◆ Extrait de page ◆
<<<<

Le télétravail, la porosité des systèmes d’information qui l’accompagne, la 5G, la prolifération des objets connectés, le recours accru à l’intelligence artificielle… autant de failles à la menace cyber, largement sous-évaluée par les entreprises. C’est l’un des constats du cabinet nantais Bessé .
Ce spécialiste du courtage et du conseil en assurances auprès des ETI vient de publier une étude sur l’impact d’une attaque informatique sur la valorisation des entreprises. Il en ressort que, sur le panel observé, le risque de défaillance augmente de 50 % dans les trois mois qui suivent l’annonce de l’incident. Ce risque atteint même 80 % pour les entreprises françaises. Quant à la perte de valorisation des entreprises, « elle peut être estimée de 8 à 10 % après l’annonce », selon l’étude, sans parler du dommage causé à la réputation, « l’actif immatériel le plus précieux dont dispose l’entreprise », note Pierre Bessé, PDG du groupe éponyme.
Quatre-vingts pour cent des entreprises sans plan de réponse
Bessé estime que 76 % des dirigeants d’ETI ont subi au moins une incidence cyber en 2019. Mais la montée du risque s’accélère. Se référant aux données de l’Agence nationale de sécurité des systèmes d’information (Anssi), le cabinet rappelle que le nombre d’attaques de rançongiciels a été multiplié par trois ou quatre en un an, 128 attaques ayant été répertoriées au 30 septembre 2020 contre 54 sur toute l’année 2019.

>>>>

◆ Extrait de données ◆
<<<<

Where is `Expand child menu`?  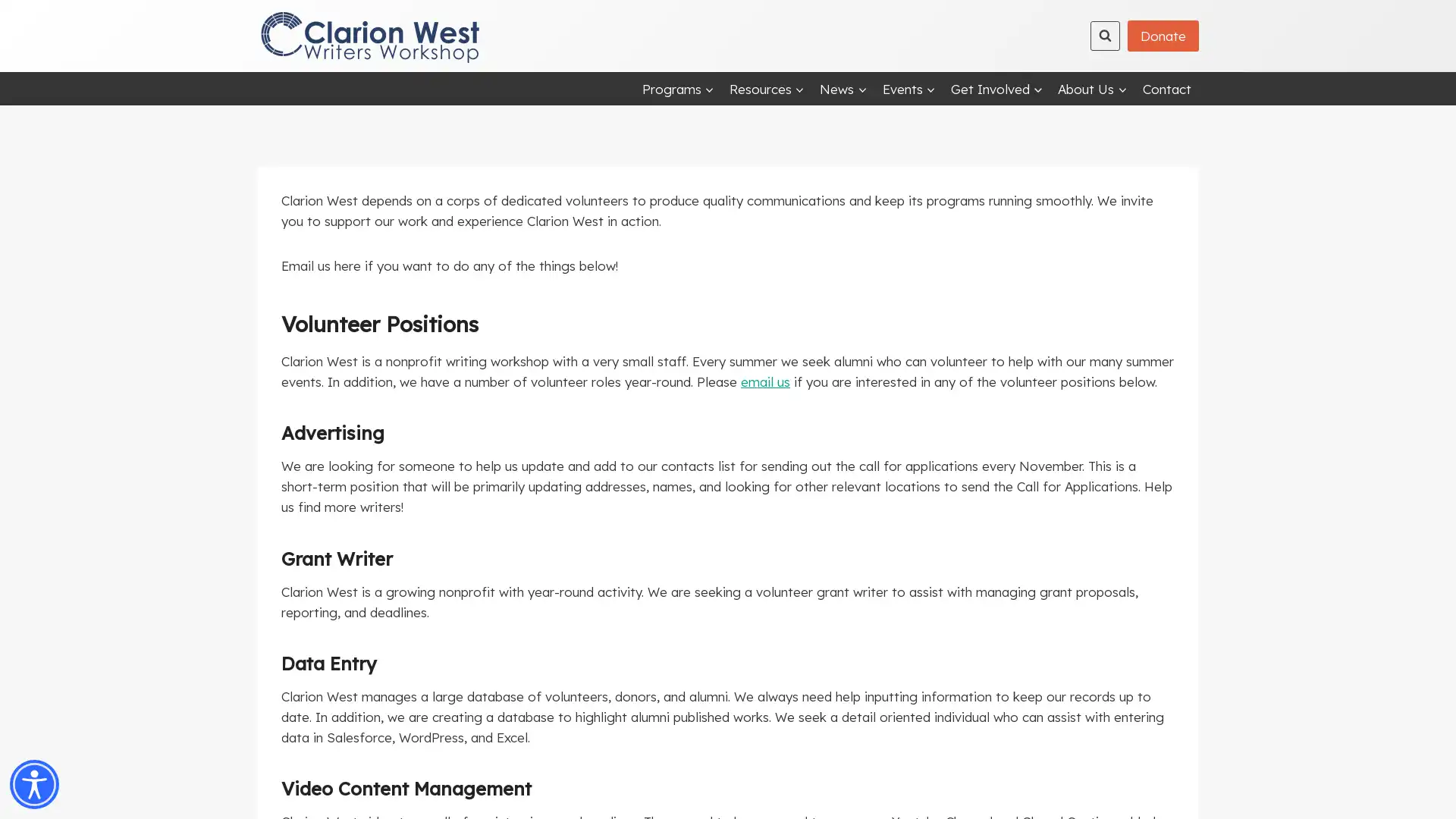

>>>>

◆ Vos tâches ◆
1. Selon l'article sur la menace cyber, de combien le risque de défaillance augmente-t-il dans les trois mois qui suivent l'annonce de l'incident ?
2. Recopiez, dans l'article sur la menace cyber, le passage qui va de « Le télétravail, la » jusqu'à « nantais Bessé . ».
3. Rédigez la suite de l'article sur la menace cyber, à partir de sa dernière phrase.

◆ Liste des réponses ◆
1. Il augmente de 50 % sur le panel observé.

2.
Le télétravail, la porosité des systèmes d’information qui l’accompagne, la 5G, la prolifération des objets connectés, le recours accru à l’intelligence artificielle… autant de failles à la menace cyber, largement sous-évaluée par les entreprises. C’est l’un des constats du cabinet nantais Bessé .

3.
Une foule d’exemples récents corroborent ce constat. « Ouest-France », Eurofins, Sopra Steria, les Mutuelles du Mans ou l’électronicien Eolane ont récemment déploré des attaques. Ce n’est là sans doute que la partie visible de l’iceberg. Or, selon une étude IBM Ponemon Institute, 80 % des entreprises françaises n’ont pas de plan de réponse aux incidents robustes et, selon le Club de la sécurité de l’information français (Clusif), 86 % d’entre elles n’ont toujours pas souscrit de contrat de cyberassurance. « Jamais un tel péril n’a autant menacé l’économie, il est systémique, diffus et sournois, plus encore que le Covid, soutient Pierre Bessé. Pour les entreprises, la question n’est plus de savoir si elles vont être attaquées mais quand et avec quelle intensité. » Pour l’entrepreneur, la menace est telle qu’elle doit faire l’objet d’une prise en compte amplifiée dans laquelle pouvoirs publics et assureurs joueraient un rôle complémentaire, au même titre que pour les catastrophes climatiques ou les menaces terroristes.
Perte d’image de marque
Les procédures en cas d’agression sont désormais bien identifiées. Guy-Philippe Goldstein, enseignant-chercheur à l’école de guerre économique, rappelle les bonnes pratiques consistant à stopper le logiciel malveillant, isoler le risque , reconstruire le système, notifier l’attaque à la CNIL et, surtout, communiquer auprès des clients, des actionnaires, des salariés pour éviter un effondrement de l’image de marque. « Car le refus d’admettre une attaque n’abuse personne », signale Laurent Porta, du cabinet Vae Solis, spécialiste de la communication de crise et de la prévention des risques.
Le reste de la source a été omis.